■ Task description ■
Reproduce the entries from the line containing "The width and height of the screenshot is (865, 439)." through the line containing "point(54,183)" word for word, including both of those lines and nothing else.

Entries for pointing to words and elements
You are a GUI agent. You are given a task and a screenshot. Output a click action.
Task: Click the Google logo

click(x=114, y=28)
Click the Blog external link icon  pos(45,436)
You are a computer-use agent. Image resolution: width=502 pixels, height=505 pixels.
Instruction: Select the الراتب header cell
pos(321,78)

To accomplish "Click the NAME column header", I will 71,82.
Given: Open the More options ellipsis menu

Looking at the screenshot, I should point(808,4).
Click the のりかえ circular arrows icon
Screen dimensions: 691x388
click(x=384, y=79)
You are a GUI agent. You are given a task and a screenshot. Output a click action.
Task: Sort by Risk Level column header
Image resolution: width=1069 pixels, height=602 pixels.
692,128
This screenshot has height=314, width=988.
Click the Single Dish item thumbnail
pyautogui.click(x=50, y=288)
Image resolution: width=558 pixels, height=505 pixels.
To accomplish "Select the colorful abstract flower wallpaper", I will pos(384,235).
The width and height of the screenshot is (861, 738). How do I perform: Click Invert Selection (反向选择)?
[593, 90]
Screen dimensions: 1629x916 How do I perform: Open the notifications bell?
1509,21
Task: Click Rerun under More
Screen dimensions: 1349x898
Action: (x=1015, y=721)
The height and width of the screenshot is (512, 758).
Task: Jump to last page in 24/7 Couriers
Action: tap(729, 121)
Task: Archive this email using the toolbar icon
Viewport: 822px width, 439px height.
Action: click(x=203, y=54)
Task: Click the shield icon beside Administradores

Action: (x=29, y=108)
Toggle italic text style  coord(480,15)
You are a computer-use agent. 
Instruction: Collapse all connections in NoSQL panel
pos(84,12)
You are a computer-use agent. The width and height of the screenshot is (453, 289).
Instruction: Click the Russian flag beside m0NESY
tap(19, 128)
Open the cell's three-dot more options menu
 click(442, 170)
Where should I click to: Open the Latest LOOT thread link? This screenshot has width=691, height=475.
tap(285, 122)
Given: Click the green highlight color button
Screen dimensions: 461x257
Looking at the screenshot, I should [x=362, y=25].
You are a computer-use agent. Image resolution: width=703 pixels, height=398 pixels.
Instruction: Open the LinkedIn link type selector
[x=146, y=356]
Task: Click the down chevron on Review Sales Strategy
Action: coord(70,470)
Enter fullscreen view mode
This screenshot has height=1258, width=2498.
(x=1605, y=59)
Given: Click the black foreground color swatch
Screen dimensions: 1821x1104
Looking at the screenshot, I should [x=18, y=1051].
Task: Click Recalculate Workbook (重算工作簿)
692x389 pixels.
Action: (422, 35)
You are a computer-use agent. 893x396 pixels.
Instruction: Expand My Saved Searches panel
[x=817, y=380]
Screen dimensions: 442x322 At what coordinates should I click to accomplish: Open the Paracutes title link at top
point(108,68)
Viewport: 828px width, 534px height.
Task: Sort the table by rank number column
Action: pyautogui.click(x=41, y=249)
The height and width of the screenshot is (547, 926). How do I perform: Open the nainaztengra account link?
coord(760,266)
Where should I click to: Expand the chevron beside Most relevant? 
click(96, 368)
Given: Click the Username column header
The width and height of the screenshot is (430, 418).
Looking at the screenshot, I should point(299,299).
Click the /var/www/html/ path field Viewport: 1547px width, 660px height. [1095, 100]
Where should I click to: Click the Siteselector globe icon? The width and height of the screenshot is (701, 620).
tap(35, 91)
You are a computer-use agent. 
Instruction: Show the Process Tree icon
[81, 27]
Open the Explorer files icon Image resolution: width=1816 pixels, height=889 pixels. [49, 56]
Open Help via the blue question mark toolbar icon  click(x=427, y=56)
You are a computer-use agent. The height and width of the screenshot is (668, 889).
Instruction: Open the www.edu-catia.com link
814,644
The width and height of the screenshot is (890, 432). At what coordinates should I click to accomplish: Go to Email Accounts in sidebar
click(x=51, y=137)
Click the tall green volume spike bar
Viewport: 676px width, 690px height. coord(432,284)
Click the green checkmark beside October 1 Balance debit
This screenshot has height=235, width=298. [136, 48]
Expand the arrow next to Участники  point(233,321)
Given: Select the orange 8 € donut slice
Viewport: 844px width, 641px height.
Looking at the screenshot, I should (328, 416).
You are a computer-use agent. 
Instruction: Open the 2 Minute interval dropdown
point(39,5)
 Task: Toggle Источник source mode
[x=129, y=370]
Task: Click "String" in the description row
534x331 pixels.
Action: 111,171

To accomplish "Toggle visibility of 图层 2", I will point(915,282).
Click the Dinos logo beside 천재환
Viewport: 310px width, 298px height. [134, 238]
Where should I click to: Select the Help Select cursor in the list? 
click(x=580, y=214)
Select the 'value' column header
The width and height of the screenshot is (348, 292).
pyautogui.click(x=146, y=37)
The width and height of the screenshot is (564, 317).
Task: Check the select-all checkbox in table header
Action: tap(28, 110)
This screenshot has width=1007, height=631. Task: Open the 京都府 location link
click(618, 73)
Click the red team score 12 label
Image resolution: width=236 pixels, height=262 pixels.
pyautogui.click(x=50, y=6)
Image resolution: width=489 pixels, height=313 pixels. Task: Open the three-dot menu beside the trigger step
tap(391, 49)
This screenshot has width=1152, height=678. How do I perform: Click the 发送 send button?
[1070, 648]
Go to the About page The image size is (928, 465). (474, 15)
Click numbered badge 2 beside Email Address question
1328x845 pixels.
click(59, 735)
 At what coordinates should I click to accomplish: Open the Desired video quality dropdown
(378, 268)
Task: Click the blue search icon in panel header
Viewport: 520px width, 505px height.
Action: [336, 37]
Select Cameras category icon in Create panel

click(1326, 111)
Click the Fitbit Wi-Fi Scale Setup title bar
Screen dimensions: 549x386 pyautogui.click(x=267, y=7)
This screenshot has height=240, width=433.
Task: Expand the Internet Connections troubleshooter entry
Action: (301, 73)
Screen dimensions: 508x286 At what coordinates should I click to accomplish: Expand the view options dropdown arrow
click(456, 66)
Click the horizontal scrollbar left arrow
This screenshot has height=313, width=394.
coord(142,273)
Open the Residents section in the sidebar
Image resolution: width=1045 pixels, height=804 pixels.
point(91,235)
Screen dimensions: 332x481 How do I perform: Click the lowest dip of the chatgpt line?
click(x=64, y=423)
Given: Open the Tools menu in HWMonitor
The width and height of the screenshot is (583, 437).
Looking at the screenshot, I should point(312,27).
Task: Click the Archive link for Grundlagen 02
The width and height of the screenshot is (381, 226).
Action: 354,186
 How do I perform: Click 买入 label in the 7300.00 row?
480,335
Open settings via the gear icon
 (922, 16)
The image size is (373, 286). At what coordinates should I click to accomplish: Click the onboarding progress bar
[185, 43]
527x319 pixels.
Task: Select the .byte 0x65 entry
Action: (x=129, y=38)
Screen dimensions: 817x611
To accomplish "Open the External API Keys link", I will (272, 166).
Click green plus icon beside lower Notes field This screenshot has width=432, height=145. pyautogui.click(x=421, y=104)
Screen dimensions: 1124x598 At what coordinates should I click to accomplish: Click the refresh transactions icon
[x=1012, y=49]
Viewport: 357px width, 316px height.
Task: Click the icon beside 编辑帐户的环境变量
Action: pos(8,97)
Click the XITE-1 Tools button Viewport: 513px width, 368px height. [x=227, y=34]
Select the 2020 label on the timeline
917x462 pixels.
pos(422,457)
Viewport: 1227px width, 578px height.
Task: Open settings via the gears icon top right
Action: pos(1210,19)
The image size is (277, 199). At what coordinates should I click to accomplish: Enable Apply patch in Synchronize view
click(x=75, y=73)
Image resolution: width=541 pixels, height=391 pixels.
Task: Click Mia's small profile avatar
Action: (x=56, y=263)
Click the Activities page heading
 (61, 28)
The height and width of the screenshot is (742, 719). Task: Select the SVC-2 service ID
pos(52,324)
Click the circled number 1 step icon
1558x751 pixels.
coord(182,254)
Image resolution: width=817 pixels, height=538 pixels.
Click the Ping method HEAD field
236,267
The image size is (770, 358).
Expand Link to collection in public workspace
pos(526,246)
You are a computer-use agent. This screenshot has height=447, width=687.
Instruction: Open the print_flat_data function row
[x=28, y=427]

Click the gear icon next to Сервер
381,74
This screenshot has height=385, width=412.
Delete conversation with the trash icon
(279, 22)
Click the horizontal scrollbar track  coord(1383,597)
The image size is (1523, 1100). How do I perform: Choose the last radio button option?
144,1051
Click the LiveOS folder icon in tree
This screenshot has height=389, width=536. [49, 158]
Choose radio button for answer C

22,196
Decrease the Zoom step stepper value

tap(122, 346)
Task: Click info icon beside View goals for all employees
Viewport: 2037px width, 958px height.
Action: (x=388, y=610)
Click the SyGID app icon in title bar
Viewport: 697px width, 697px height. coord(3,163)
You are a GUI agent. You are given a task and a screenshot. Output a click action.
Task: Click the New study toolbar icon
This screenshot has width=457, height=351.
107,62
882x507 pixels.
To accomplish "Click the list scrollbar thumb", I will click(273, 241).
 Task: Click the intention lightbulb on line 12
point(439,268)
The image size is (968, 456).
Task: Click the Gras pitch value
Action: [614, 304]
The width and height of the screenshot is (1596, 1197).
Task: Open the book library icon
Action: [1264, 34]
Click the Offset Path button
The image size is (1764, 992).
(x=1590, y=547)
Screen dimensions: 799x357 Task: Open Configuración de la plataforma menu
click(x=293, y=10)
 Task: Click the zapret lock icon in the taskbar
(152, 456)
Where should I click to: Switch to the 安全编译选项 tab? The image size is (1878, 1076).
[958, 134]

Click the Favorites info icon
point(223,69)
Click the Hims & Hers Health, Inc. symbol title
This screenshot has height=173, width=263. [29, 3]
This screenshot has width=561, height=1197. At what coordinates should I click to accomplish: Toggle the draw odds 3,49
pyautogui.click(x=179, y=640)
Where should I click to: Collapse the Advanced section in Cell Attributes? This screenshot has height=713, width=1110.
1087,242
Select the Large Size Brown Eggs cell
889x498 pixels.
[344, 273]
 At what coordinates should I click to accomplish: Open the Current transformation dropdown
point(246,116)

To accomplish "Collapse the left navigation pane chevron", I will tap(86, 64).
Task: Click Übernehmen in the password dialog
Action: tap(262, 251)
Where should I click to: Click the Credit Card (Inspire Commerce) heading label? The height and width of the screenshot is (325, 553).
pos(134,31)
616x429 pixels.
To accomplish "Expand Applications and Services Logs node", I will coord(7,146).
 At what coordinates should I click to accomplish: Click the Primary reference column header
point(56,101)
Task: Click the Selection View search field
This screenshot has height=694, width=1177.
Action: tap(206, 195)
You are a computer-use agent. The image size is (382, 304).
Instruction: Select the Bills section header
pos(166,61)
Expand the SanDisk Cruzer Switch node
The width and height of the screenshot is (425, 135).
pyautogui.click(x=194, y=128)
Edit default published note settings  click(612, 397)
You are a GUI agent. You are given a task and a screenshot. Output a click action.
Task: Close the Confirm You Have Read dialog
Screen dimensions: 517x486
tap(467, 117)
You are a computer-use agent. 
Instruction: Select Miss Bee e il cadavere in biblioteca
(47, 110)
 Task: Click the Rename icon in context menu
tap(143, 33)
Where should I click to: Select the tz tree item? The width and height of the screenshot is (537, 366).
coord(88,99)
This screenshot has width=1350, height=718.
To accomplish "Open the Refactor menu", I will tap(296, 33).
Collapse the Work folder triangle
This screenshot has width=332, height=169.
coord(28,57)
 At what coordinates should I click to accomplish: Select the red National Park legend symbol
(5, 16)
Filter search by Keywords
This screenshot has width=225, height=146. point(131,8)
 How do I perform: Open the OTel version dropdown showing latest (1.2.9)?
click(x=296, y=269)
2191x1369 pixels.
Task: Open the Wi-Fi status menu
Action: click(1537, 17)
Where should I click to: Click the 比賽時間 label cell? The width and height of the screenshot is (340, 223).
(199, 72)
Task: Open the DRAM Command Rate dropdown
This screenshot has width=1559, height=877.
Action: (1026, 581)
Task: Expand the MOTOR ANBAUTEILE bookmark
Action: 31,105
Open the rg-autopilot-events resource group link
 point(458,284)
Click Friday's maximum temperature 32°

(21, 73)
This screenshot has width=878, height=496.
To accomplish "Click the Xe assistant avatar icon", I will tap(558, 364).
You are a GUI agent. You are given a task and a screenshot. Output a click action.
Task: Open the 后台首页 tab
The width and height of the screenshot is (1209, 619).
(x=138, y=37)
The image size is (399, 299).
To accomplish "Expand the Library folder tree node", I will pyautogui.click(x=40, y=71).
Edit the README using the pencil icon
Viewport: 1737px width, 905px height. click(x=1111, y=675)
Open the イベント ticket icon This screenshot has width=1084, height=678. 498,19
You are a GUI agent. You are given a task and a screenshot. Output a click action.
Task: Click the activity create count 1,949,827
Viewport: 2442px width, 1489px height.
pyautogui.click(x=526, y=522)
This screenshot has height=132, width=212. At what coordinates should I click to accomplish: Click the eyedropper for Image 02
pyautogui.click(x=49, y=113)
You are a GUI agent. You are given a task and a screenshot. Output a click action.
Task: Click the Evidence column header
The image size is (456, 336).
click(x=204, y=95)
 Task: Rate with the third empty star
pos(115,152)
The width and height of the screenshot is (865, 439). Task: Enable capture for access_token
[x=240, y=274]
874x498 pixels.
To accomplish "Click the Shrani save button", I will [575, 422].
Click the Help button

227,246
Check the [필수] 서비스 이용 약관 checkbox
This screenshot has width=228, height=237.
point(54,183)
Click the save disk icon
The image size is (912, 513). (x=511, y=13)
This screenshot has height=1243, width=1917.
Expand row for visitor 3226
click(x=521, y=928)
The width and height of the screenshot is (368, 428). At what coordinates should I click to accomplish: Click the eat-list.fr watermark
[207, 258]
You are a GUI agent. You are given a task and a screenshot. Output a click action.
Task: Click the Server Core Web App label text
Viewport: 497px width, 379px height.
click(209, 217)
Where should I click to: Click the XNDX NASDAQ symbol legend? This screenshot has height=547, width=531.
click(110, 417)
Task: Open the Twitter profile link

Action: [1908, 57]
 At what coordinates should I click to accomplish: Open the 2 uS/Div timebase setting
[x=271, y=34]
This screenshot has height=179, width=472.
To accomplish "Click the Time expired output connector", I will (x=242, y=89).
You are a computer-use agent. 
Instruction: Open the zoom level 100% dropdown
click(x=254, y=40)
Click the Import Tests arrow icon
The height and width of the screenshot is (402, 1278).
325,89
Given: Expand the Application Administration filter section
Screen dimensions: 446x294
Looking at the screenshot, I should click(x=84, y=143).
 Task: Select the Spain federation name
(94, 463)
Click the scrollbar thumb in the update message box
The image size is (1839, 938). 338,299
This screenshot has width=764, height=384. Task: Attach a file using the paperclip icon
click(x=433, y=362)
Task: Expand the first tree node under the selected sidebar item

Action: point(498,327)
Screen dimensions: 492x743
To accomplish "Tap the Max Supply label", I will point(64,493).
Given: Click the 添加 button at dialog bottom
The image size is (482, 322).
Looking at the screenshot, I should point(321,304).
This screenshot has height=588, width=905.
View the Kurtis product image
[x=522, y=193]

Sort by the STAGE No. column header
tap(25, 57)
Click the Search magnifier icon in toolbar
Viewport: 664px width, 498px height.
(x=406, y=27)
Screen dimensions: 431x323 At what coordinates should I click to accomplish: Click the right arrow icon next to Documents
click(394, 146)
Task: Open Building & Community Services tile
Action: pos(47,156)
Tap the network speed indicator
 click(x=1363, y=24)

■ Task response ■
The width and height of the screenshot is (865, 439). Task: Enable capture for access_token
[x=240, y=274]
874x498 pixels.
To accomplish "Click the Shrani save button", I will [575, 422].
Click the Help button

227,246
Check the [필수] 서비스 이용 약관 checkbox
This screenshot has width=228, height=237.
point(54,183)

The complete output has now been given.